You should demand the trust agreement, the balance, and an accounting. This is assuming you are a beneficiary of the trust. This goes for revocable and irrevocable trusts.

Do this accounting demand in WRITING, keep a copy of your correspondence.

If your trustee is refusing to provide balances and information regarding the trust, you should consider having an attorney write this demand and "start the clock".

Sometimes the letter works, especially if the trustee goes to an attorney and gets directed to follow the law and the trust agreement. Unfortunately, many times a removal action and hearing are required.

Timing: The longer you wait, the more likely asset values will be harmed.

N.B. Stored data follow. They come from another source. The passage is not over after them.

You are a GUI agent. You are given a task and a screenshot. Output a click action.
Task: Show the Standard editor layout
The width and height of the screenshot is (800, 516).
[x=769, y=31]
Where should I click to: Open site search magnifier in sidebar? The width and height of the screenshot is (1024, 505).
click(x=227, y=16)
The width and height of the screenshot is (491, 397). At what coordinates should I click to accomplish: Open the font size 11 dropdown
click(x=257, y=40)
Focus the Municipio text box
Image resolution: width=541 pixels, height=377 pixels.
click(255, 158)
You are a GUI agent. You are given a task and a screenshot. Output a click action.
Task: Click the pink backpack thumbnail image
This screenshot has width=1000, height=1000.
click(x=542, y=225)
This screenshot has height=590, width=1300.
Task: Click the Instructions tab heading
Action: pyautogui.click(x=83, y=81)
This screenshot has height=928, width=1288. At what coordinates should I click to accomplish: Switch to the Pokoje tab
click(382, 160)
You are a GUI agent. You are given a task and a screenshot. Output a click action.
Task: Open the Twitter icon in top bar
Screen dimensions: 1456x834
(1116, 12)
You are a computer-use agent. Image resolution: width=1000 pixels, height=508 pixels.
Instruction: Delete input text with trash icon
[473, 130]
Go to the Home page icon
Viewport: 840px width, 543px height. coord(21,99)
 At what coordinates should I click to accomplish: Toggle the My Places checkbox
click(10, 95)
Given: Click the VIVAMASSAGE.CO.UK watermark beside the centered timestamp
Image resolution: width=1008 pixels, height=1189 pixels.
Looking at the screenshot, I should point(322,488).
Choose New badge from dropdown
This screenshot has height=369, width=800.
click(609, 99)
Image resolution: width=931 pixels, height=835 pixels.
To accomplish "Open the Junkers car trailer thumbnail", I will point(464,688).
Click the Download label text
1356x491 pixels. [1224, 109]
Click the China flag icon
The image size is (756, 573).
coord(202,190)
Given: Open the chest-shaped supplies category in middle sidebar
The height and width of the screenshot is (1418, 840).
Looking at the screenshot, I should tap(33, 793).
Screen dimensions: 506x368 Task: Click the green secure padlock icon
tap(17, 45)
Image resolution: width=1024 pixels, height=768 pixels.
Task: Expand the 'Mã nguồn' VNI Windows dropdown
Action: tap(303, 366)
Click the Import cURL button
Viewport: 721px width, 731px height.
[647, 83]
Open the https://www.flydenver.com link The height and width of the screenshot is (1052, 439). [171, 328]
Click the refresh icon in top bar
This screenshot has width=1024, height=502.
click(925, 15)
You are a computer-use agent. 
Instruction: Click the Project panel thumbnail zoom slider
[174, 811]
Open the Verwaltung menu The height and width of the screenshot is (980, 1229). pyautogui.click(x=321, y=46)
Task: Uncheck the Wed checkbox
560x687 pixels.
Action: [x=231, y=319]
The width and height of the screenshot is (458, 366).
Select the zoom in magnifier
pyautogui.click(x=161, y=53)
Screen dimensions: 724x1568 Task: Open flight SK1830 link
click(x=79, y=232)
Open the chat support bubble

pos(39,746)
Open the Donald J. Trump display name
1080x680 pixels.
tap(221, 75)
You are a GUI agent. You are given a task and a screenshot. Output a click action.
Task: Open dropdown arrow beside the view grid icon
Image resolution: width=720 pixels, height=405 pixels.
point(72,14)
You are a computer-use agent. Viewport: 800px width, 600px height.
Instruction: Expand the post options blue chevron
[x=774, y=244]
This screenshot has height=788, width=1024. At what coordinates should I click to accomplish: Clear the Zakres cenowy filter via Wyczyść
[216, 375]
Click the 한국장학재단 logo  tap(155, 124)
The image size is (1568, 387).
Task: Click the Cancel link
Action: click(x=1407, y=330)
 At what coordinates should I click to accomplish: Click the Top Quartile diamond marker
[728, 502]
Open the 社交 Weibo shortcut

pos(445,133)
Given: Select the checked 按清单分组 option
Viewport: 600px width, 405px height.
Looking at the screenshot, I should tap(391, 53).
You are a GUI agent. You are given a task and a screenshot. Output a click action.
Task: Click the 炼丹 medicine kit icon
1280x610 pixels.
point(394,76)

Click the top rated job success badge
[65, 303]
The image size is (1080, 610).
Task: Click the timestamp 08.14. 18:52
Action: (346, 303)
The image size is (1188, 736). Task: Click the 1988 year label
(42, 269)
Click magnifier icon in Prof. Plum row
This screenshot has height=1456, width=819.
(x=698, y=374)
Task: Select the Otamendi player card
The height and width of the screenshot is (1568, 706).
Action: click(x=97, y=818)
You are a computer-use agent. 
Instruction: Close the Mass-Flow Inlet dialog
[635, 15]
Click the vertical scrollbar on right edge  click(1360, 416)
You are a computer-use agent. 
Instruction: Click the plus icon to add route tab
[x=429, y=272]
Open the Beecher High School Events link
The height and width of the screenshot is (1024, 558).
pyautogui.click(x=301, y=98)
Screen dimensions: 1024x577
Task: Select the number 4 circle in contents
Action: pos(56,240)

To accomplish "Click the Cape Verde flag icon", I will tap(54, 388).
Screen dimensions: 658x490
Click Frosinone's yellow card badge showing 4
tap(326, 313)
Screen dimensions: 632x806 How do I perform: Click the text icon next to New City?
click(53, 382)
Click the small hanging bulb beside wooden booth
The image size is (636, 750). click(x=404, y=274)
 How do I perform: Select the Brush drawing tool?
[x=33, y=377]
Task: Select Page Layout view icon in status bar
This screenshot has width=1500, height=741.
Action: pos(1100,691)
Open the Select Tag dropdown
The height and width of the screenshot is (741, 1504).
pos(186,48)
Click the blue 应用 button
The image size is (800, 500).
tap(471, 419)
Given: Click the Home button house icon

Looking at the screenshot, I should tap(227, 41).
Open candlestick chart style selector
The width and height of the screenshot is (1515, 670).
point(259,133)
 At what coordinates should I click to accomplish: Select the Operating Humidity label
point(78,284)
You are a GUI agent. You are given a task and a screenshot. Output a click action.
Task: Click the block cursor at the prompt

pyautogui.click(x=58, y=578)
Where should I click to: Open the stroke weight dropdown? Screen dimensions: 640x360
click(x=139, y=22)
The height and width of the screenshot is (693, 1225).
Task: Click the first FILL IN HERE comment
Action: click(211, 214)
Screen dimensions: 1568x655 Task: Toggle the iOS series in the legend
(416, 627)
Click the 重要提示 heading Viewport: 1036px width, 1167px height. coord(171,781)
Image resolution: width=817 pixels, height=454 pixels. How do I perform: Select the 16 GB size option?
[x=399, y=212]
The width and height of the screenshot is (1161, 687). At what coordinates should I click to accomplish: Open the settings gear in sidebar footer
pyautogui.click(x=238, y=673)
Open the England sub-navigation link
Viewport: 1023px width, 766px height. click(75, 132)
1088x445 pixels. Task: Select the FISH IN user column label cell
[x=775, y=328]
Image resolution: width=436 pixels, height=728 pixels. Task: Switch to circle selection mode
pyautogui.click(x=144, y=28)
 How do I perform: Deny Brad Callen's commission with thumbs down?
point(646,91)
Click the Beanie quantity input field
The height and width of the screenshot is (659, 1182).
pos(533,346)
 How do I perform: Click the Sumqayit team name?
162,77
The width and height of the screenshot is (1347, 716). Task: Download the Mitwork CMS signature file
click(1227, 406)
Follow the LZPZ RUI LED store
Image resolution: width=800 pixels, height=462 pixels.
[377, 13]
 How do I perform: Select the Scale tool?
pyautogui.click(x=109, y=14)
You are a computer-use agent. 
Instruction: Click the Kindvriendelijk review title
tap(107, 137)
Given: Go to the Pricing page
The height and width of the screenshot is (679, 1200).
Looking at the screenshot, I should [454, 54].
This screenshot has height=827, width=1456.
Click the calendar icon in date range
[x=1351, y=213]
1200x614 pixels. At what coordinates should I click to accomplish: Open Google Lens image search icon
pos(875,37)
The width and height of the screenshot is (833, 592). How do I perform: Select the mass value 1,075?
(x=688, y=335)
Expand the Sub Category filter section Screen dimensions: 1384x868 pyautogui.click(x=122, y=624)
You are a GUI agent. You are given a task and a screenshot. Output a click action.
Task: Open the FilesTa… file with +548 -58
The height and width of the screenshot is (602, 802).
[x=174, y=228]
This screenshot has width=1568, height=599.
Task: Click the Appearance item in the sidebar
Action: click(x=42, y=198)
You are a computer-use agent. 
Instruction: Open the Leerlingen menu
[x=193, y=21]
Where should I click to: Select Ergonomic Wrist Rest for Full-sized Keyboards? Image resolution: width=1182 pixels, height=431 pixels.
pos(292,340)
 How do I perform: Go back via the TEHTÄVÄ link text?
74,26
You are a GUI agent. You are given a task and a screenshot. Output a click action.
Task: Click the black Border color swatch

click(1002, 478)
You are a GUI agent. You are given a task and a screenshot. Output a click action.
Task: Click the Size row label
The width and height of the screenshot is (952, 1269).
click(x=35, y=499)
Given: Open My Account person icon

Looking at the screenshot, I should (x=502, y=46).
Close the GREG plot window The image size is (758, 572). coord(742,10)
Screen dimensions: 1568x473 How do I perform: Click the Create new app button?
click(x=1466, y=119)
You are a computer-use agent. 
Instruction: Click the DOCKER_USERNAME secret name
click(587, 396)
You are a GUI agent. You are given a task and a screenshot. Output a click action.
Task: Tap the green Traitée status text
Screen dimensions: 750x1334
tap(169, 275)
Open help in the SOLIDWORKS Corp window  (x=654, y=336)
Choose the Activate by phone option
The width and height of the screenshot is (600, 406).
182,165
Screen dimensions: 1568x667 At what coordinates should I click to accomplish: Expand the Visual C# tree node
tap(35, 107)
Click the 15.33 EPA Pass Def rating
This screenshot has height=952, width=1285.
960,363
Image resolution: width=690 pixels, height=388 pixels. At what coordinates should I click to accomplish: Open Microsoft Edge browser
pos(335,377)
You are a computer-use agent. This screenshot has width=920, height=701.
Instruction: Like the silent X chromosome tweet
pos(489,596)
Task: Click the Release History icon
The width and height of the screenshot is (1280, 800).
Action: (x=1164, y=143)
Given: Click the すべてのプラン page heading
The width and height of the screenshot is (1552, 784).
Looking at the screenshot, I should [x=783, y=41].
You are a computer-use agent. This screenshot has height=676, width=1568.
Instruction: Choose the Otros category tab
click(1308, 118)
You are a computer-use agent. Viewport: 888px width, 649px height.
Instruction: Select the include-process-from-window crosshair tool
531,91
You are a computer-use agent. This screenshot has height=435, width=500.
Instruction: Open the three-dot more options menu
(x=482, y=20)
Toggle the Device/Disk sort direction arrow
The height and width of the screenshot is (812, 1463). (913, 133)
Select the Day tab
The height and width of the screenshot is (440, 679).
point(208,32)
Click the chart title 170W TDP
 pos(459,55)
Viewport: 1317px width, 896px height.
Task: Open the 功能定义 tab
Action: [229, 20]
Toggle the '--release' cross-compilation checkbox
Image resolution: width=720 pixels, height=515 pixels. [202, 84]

Trustee rules: A trustee has fiduciary duties. The trustee owes beneficiaries a 'best interest' duty. Further, a trustee is required to abide by the duty to administer the trust, duty of loyalty, duty of impartiality, duty to be a prudent administration and investment, and more.

Here's an excerpt of the statute about reporting about trusts by the trustee. Per statute 36C-8-801

§ 36C-8-813. Duty to inform and report.

(a) The trustee is under a duty to do all of the following:

(1) Provide reasonably complete and accurate information as to the nature and amount of the trust property, at reasonable intervals, to any qualified beneficiary who is a distributee or permissible distributee of trust income or principal.

(2) In response to a reasonable request of any qualified beneficiary:

a. Provide a copy of the trust instrument.

b. Provide reasonably complete and accurate information as to the nature and amount of the trust property.

c. Allow reasonable inspections of the subject matter of the trust and the accounts and other documents relating to the trust.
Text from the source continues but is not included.